From Boddhinaya by Ajahn Chah

boulders close up daylight environment

The teaching that people least understand and which conflicts the most with their own opinions, is this teaching of ‘letting go’. This is called ‘Dhamma (Truth) language’. When we conceive this in worldly terms, we become confused and think that we can do anything we want. It can be interpreted this way, but its real meaning is closer to this: it’s as if we are carrying a heavy rock. After a while we begin to feel its weight but we don’t know how to let it go. So we endure this heavy burden all the time.
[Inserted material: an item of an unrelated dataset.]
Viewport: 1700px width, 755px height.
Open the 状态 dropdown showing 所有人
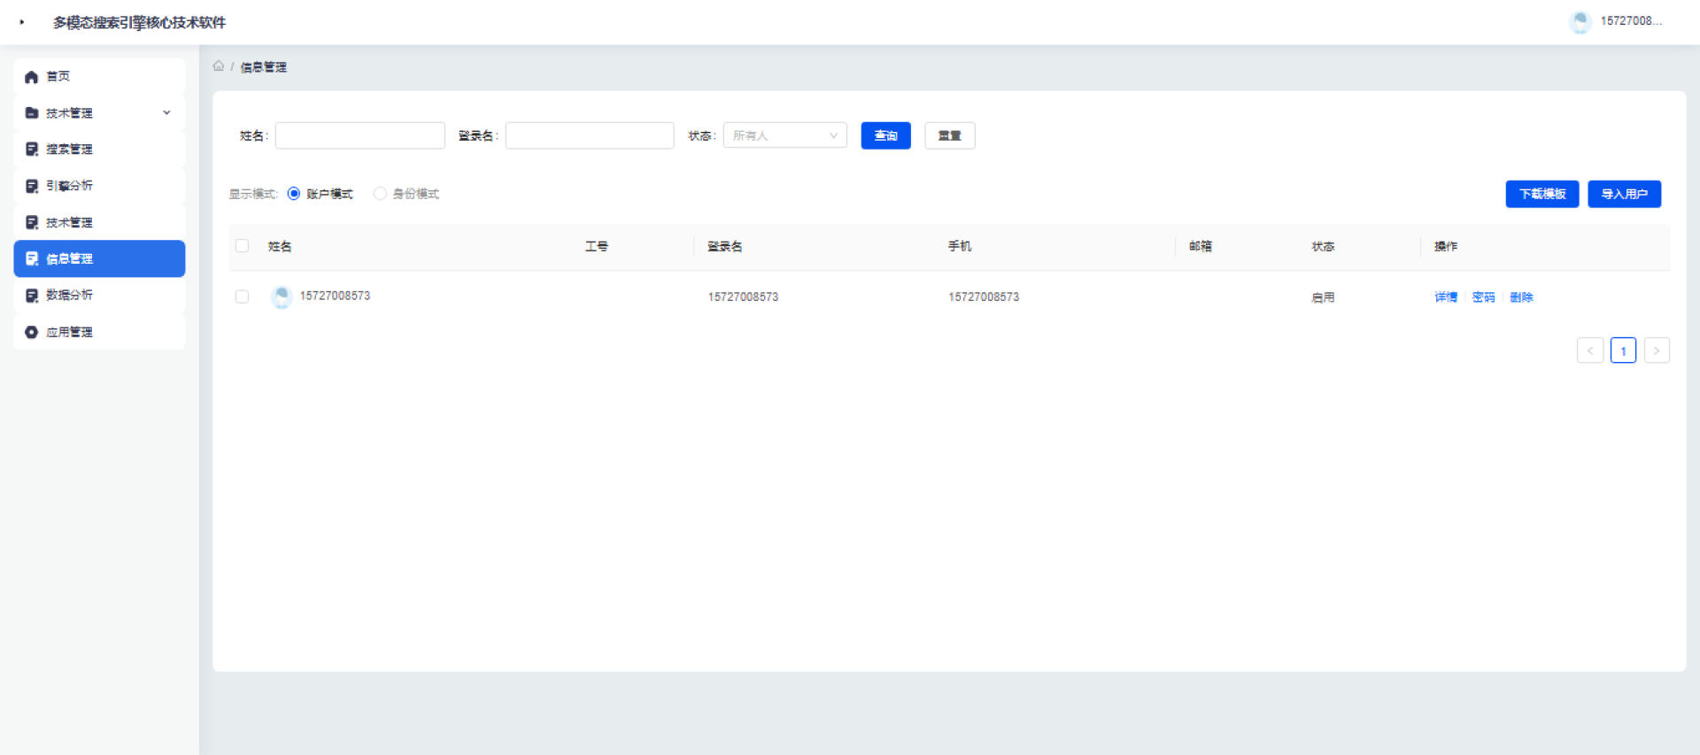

If someone tells us to throw it away, we say, ‘If I throw it away, I won’t have anything left!’

If told of all the benefits to be gained from throwing it away, we wouldn’t believe them but would keep thinking, ‘If I throw it away, I will have nothing!’ So we keep on carrying this heavy rock until we become so weak and exhausted that we can no longer endure, then we drop it.

Having dropped it, we suddenly experience the benefits of letting go. We immediately feel better and lighter and we know for ourselves how much of a burden carrying a rock can be. Before we let go of the rock, we couldn’t possibly know the benefits of letting go. So if someone tells us to let go, an unenlightened man wouldn’t see the purpose of it. He would just blindly clutch at the rock and refuse to let go until it became so unbearably heavy that he just had to let go. Then he can feel for himself the lightness and relief and thus know for himself the benefits of letting go. Later on we may start carrying burdens again, but now we know what the results will be, so we can now let go more easily.

This understanding that it’s useless to carry burdens around and that letting go brings ease and lightness is an example of knowing ourselves.

Our pride, our sense of self that we depend on, is the same as that heavy rock. Like that rock, if we think about letting go of self-conceit, we are afraid that without it, there would be nothing left. But when we can finally let it go, we realize for ourselves the ease and comfort of not clinging.